There were two possible routes out of the capital going in my direction: one shorter and on the flat, the other longer and climbing over the Balkan mountains. Now which would you choose?
After studying the shorter option, I realised I would have to break the law to take this one. Apologies for this blurred image of my map
(oops it’s upside down as well. Never mind) but if you look at the road going SE (top left now), you will see that, at the ring road, the road coming out of the city suddenly changes to motorway, then 6kms later it feeds onto a highway that cyclists can use.
I asked advice at the Information Office, and all they would say is: it is illegal to cycle on the motorway….but everybody does. You take your chance…..What would you do?
Well, after much deliberation, I decided not to take my chance, and took a country road going due south, and spent three hours climbing the 60kms to the top of the pass to this ski resort
at an altitude of 1400 metres (about the height of the UK’s highest mountain, Ben Nevis), followed by a scarily fast 10kms of descent…..my wheel rims were burning from the braking. But it was exhilarating.

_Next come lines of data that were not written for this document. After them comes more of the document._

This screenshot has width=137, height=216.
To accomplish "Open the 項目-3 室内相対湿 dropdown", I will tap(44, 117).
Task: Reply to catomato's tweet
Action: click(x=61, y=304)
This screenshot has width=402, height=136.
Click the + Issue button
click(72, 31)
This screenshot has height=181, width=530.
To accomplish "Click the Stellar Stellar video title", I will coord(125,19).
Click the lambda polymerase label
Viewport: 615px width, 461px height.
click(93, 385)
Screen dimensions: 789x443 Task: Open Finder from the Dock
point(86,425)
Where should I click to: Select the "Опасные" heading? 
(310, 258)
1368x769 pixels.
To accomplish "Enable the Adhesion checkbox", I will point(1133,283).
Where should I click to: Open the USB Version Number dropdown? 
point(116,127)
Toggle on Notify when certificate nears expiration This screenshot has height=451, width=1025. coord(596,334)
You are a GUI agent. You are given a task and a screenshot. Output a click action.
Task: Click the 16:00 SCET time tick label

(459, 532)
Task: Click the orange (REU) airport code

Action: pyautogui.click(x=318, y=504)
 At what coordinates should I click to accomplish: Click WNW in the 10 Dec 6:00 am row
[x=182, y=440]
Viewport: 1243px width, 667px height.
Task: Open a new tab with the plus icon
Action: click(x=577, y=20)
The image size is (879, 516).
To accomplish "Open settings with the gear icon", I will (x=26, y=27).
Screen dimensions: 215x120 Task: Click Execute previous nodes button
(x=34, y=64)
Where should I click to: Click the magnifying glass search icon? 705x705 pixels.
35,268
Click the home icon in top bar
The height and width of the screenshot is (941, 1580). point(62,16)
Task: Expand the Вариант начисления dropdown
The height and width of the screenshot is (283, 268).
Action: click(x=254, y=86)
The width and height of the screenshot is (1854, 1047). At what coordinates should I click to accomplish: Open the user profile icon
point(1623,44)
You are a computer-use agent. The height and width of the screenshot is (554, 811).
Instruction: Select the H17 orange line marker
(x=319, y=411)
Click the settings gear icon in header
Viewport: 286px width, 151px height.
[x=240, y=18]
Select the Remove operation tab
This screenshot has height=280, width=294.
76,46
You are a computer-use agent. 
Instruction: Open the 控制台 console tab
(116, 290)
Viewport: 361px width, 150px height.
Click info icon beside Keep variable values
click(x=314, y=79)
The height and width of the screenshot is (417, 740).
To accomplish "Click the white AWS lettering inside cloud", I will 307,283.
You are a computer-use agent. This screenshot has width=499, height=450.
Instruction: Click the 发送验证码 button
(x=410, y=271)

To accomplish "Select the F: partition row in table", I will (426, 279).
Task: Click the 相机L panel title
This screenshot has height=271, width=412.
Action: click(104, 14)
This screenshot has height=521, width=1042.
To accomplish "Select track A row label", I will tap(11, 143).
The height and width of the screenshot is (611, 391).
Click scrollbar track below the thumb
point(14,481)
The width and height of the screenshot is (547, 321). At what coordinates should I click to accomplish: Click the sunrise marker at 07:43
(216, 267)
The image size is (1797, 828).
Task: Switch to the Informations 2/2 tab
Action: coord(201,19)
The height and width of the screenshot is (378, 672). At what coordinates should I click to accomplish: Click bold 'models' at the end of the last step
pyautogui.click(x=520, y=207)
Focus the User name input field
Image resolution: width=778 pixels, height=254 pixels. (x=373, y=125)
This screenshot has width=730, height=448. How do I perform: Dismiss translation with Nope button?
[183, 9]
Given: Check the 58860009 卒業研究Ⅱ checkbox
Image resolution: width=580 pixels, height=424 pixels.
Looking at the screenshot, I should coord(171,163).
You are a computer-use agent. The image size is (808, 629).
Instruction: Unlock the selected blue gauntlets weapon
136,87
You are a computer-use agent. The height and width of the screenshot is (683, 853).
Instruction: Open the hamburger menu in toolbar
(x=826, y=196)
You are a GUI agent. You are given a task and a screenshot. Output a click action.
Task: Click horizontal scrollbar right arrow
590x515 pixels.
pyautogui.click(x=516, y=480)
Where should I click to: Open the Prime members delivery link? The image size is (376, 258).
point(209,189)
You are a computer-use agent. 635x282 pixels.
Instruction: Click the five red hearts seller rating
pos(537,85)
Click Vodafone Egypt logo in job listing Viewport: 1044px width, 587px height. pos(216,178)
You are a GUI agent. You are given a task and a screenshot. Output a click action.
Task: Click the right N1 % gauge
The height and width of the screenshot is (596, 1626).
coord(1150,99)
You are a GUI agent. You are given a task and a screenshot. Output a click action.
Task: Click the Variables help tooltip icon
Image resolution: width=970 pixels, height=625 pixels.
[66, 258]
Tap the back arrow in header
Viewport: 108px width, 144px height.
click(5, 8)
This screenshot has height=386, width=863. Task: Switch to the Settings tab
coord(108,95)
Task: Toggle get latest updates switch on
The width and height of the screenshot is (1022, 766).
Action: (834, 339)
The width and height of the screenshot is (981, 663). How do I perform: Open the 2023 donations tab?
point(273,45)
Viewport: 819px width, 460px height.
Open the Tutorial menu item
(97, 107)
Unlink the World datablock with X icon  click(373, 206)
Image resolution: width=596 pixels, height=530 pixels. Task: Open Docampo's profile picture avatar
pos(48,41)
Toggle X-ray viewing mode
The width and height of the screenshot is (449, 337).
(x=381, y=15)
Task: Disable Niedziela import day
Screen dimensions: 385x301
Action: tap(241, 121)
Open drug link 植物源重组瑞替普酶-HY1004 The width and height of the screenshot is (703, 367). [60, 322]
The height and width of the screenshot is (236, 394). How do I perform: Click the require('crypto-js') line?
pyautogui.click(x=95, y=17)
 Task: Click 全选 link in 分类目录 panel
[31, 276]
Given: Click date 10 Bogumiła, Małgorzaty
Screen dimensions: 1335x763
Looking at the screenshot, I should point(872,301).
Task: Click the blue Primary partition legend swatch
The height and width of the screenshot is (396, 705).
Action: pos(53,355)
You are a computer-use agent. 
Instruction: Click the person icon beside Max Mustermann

Despite the increased distance and effort, it was a superb mountain crossing. The first 50kms were a gentle rise in elevation, but in the last 10kms it kicked sharply upwards
and brought my climbing speed down to just 10kph. On the descent I was hitting 55kph, and would have been faster but for the dangerous condition of the road. The road up from Sofia had been carefully maintained for the people of the capital to access the skiing slopes. The road down the other side was a different story…..
High up in the mountains, the lifestyle of the people has not changed in years. Subsistence farming is still the order of the day. You are more likely to see scythes and sickles than modern farming machinery, and families working together on their plots
or shepherds walking their flocks in search of pasture
What I observed was a stark contrast with the apparent affluence of the capital that I had just left.
Coming down from the top, I passed through yet another village that had a fighter jet parked on the green
glimpsed storks watching over their fledgling young
….and to warm through from the chill descent, I stopped at a roadside restaurant to have Bulgarian tripe soup, which was so heavily seasoned with paprika, that a glass of beer became obligatory
…such is life!
The Turkish border is now less than two days away, and I am beginning to observe a growing Turkish ethnicity in the people of SE Bulgaria.